CHALLENGE A
Locate every line in the entries that contains the string "pyautogui", matching case exactly, and copy each of those lines.
··· PASSAGE GIVEN
# Gaggia Gilda restoration



## mazi (Jan 21, 2015)

Hello,

Do you have some recommendation on how to clean the aluminium boiler of Gaggia Gilda?

And what to do next? Polish and preserve or plating nickel, chrome, ...?

Thanks for any help.


----------



## mazi (Jan 21, 2015)

No advice so far?


----------



## jimbojohn55 (Jan 15, 2016)

Hi Mazzi - any pictures?

Is it one of these below - depending on the current state of the boiler / chrome will dictate where to start and method

Cheers Jim


----------



## mazi (Jan 21, 2015)

Hi Jim,

it is the 1.1 version.

I don't know how it looks from the inside yet.


----------



## El carajillo (Mar 16, 2013)

That looks really interesting, I think I would go with minimum polish and preserve and maintain the natural patina/ age look.

Try to keep any aggressive cleaning / descaling compounds off the exterior to prevent damage.

Show us some pictures as you progress to various stages.


----------



## jimbojohn55 (Jan 15, 2016)

Hi Mazi

Great find the worlds first home espresso machine - circa late 1940s - wow

I agree with el Carajillo re the outside of the boiler, its probably best to try and clean it gently with a metal polish, the base looks like it may have had a harder life and require a little more work, particularly if its got some deep pitting.

There are specialist aluminium polishing kits such as this - http://www.metalpolishingsupplies.co.uk/aluminium-polishing-kits/ or http://www.ebay.co.uk/itm/Classic-Car-Bike-Boat-Metal-7pce-Polishing-Kit-Aluminium-Brass-Stainless-Steel-/251801126418?hash=item3aa0844612:g:ITQAAOSwa39UvtP k

Probably best look on Slovakia ebay etc

The trick with using any polishing kit such as those above is to keep the polishing head moving over a wide area or you can create your own pits and marks, I would use the kit on something else to practice with first.

The internal component's which look as though they are aluminium as well could be cleaned with tartaric acid - mix 5ml (teaspoon) to 1ltr of hot water and proceed with caution - Your going to need to source some new seals for the boiler, piston and element - there's a resto here where you can see how he did it - http://www.francescoceccarelli.eu/Macchine/Gaggia/gilda_manutenzione_eng.htm

as the previous post says - keep us posted on progress and the problems - people will chip in with possible tips and solutions.

Good Luck - a great find, I wish I was doing it!

love the vid on you tube


----------



## Dylan (Dec 5, 2011)

jimbojohn55 said:


> There are specialist aluminium polishing kits such as this - http://www.metalpolishingsupplies.co.uk/aluminium-polishing-kits/


In my experience the products this company supply and its after-sales service if you have any questions are serious sub-par.

I would take a look at http://www.thepolishingshop.co.uk, they are a similar kind of price, have a much more extensive range, their compounds are in my experience a lot better and the owner of the site is incredibly helpful and will let you know exactly what you need to get your job done correctly.


----------



## El carajillo (Mar 16, 2013)

When you strip it down do not get ANY WATER / liquid on or near the heating element terminals, it will be absorbed into the insulation and cause serious problems. If you need to descale the element, stand it in a tall narrow vessel to ensure it does not fall or slide down and wet the termials.
······
··· DATA ROWS
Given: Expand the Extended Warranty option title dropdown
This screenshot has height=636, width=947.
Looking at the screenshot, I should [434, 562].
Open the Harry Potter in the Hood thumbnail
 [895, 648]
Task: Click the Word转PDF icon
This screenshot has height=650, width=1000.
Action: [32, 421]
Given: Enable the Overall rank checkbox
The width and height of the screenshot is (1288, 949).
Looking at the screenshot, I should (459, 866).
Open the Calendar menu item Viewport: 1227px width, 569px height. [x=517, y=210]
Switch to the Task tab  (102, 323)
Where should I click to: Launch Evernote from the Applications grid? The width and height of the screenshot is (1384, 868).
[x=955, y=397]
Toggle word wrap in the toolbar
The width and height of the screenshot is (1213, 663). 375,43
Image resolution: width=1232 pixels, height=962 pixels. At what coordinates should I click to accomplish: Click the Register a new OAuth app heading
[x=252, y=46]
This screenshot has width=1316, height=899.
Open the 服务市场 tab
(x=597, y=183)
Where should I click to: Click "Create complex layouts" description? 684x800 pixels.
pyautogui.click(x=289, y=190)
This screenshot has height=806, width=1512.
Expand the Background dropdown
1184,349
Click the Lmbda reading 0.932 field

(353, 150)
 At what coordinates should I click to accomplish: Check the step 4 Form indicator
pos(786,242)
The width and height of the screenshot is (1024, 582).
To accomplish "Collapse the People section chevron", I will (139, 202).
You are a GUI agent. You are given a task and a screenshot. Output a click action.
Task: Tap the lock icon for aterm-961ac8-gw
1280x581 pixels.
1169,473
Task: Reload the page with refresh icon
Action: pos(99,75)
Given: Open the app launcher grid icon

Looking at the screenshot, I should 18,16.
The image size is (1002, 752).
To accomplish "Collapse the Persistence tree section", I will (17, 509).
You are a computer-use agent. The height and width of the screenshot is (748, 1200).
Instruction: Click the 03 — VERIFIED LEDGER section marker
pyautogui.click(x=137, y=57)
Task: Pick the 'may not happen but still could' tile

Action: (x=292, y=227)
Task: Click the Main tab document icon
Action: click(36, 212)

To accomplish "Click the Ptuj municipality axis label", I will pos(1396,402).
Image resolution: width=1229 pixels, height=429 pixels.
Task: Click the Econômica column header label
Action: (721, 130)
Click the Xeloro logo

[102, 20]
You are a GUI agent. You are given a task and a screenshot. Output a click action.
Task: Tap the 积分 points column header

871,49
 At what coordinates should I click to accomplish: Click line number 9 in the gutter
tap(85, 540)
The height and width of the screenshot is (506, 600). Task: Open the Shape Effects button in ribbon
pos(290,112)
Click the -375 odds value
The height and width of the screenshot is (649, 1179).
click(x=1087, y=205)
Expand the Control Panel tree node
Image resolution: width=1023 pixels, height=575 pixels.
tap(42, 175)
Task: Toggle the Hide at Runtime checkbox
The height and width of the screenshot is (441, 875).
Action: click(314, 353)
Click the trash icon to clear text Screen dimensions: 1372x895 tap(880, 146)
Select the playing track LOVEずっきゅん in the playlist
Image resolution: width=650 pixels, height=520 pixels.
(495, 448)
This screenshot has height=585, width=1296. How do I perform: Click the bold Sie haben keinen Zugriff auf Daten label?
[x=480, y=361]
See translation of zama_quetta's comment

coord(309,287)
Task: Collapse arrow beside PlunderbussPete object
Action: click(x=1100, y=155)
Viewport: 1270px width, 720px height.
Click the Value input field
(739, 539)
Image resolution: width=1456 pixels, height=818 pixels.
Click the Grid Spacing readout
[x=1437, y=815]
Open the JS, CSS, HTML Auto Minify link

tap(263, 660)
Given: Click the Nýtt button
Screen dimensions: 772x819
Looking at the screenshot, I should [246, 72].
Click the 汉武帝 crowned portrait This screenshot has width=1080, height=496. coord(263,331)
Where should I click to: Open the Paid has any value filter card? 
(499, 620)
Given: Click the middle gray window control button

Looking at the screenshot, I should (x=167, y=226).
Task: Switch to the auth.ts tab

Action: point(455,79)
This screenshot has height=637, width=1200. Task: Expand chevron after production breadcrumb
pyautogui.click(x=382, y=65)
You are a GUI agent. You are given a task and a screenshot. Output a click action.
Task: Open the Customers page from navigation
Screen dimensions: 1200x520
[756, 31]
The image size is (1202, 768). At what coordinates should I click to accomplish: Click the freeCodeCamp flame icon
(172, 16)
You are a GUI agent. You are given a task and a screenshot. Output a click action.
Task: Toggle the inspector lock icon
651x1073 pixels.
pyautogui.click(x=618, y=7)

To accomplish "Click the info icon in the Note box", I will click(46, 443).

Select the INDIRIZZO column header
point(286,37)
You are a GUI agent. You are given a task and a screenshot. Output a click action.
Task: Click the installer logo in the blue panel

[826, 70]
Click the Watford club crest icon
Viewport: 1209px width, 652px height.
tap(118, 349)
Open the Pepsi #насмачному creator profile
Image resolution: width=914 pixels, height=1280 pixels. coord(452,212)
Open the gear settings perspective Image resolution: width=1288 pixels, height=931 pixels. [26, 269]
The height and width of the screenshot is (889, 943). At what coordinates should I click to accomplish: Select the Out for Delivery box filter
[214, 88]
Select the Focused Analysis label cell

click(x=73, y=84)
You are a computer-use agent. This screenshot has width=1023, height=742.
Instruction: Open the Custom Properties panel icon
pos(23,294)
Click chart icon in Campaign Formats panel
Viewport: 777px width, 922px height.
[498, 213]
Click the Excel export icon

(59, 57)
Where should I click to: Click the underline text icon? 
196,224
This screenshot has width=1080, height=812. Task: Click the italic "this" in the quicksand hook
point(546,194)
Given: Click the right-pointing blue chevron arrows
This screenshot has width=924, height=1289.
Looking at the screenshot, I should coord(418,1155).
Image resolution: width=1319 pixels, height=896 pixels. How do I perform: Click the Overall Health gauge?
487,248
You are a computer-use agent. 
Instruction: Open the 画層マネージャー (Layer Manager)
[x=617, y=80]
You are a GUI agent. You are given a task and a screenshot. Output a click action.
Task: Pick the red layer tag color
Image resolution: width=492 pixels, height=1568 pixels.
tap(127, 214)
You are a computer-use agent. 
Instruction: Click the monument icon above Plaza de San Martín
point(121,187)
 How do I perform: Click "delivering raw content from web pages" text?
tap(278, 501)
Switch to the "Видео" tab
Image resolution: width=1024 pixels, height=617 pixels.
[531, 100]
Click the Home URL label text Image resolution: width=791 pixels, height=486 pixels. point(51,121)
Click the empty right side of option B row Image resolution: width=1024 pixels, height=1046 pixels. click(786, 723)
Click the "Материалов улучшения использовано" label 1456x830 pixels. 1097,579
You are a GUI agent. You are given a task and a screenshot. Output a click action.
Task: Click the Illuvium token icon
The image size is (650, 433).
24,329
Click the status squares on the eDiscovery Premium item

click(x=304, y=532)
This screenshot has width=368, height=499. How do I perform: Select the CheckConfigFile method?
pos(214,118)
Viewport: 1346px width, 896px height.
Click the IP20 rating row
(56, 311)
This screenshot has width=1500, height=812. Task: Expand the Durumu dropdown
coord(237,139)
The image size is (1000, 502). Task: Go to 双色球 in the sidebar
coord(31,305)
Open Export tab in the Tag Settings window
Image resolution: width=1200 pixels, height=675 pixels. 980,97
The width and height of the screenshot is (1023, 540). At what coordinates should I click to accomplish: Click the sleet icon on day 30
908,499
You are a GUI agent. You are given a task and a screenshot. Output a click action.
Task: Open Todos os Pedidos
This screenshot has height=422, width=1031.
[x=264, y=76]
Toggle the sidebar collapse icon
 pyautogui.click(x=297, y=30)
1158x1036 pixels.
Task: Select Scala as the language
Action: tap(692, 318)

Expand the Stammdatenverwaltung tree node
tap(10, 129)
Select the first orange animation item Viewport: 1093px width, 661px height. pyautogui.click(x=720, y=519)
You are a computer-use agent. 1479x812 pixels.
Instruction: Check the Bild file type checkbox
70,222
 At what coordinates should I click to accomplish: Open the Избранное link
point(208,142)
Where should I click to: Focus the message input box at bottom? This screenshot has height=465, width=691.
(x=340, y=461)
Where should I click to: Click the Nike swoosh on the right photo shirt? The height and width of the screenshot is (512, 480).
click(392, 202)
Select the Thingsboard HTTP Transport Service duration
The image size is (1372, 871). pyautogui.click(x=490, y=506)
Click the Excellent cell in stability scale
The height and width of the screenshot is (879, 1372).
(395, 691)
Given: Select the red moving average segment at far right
······
CHALLENGE B
Pick up the forum thread on the Gaggia Gilda restoration after its final sentence and continue it.

TASK ANSWER A
pyautogui.click(x=289, y=190)
pyautogui.click(x=137, y=57)
pyautogui.click(x=382, y=65)
pyautogui.click(x=618, y=7)
 pyautogui.click(x=297, y=30)
Select the first orange animation item Viewport: 1093px width, 661px height. pyautogui.click(x=720, y=519)
The image size is (1372, 871). pyautogui.click(x=490, y=506)

TASK ANSWER B
----------



## jimbojohn55 (Jan 15, 2016)

Good - working description here with seal sizes - http://www.orphanespresso.com/1948-Gaggia-Gilda-Design-Study_ep_616-1.html


----------



## mazi (Jan 21, 2015)

Thank you for your recommendations.

I alreday read the articles from orphanespresso and francescoceccarelli. I also sourced all seals from Francesco.

I will use for polishing brother's goldsmith polishing mashine.

I did not manage to unscrue the top bolt which holds the boiler together. I tried WD40 and hammer blow on spanner. Any advice?

So there is the inside of boiler (taken by phone) through the filling hole.









One more question. Why to use for decalcification the tartaric acid and not citric acid?


----------



## jimbojohn55 (Jan 15, 2016)

Hi Mazi - Citric acid reacts with the aluminium, Tartaric doesn't and its just as good if not better - you can often get it from the supermarket in the baking section or a homebrew shop or fleabay.

re the top nut - try tartaric acid overnight its likely that either the aluminium has corroded and started to fuse itself to the bolt or there is limescale in the threads - ether way proceed with caution and patience - will be difficult to repair if it goes wrong.

keep us posted

Cheers Jim


----------



## El carajillo (Mar 16, 2013)

You can try gently heating the surrounding metal, the expansion may be sufficient to allow you to undo the bolt.

OR wrap a small piece of rag or cotton wool around the bolt and soak it in vinegar, allow to soak over night, this should penetrate and help break down the corrosion holding the bolt. You can also re-apply heat to help release.


----------



## jimbojohn55 (Jan 15, 2016)

El carajillo said:


> You can try gently heating the surrounding metal, the expansion may be sufficient to allow you to undo the bolt.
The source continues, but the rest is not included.